That last paragraph is all in quotes — it’s the article abstract. The inherent problems with all social indicators, suggested by Block and Burns makes Tim Wostall’s frantic efforts to enshrine his idiosycratic interpretation of the Time Use surveys even weirder. I’m wary of the statistics I cite and try my best to use them responsibly rather than cherry-picking some outliers that seems to cement my case. In a sense, what I’m saying in the above is not “X + Y/Z = 5,000,000” but “isn’t it odd that the economists who are so enamored of growth and productivity have overlooked such a vast continent of potential employment gains?”
Two thoughts:
1) Does technology and/or other productivity improvements move the maximum of the curve to the left? Comparing the 1909 and 1958 curves suggests so. This seems counter-intuitive, since there is less exhaustive physical/manual labor involved in the later period.
2) The steepness of the ’58 curve suggests a kind of Laffer-curve concept. Going to the right of the maximum leads to a sub-optimal result in either case – which does make sense. Would a modern curve be steeper still? The steepness difference seems counter-intuitive to me also.
Cheers!
JzB
1. If we were talking about physicaql exhaustion, the move of the curve to the left wouldn’t make sense. Fatigue, though, has to do with the amount of specialization and concentration required and with the fact that higher incomes make leisure time itself more attractive (thus a greater opportunity cost to work).

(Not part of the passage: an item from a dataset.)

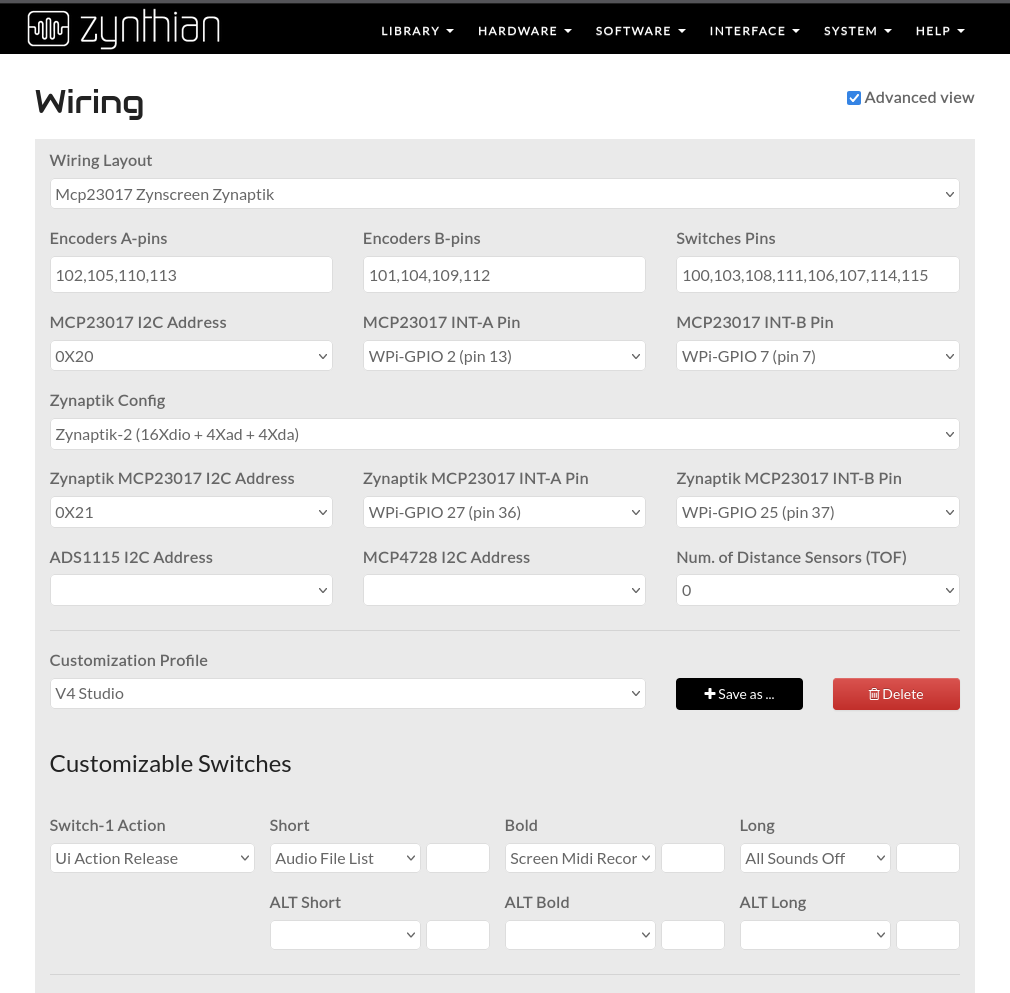Expand the Zynaptik Config dropdown
Screen dimensions: 1010x993
coord(504,434)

2. The steeper curve represents the much greater output per worker in 1958 and has nothing to do with the intensity of fatigue experienced by the worker. Here’s what the 2009 curve looks like compared to 1909 and 1958.
Note: the 2009 curve is for the projected “output optimal” trend, not for actual average annual hours.
sandwichman:
thanks dude. you did well here. I hope you hang around.
It always amazes me that “lefties” seem impervious to this point. So let me try and make it in a very different way.
We’re all feminists, right? We all agree that running a household is “work”. That meals don’t cook themselves, that washing doesn’t get done on its own, that there is no ironing fairy? We agree that domestic work might be slightly different from work for pay out there in the marketplace but the feminists are right in that this is only a difference of form, not a difference of kind?
And yes, there are equalivalents to this sort of household work that has traditionally been done by men as well (maintenance issues, perhaps stoking the boiler, fixing the car, whatever).
So, have technological changes reduced the time that must be spent on this sort of work, that necessary to keep a household on the road, over the decades?
Sure, really, they have. Go ask G Granma about how long it took to do the family wash. Clean out the coal fire. Cook from scratch on a wood stove.
So, over the sort of timescale that sammichman is talking about here, the past century or so, has there been a reduction in working hours? Well, yes, there really has been, a reduction in household working hours. One of the Fed Reserve banks put out a paper on this showing that since the 70s average total working hours for men have fallen by 8 hours a week (was it a week? Or a month?) and those for women by 6 hours (women have raised their market working hours but not by as much as household production hours have fallen).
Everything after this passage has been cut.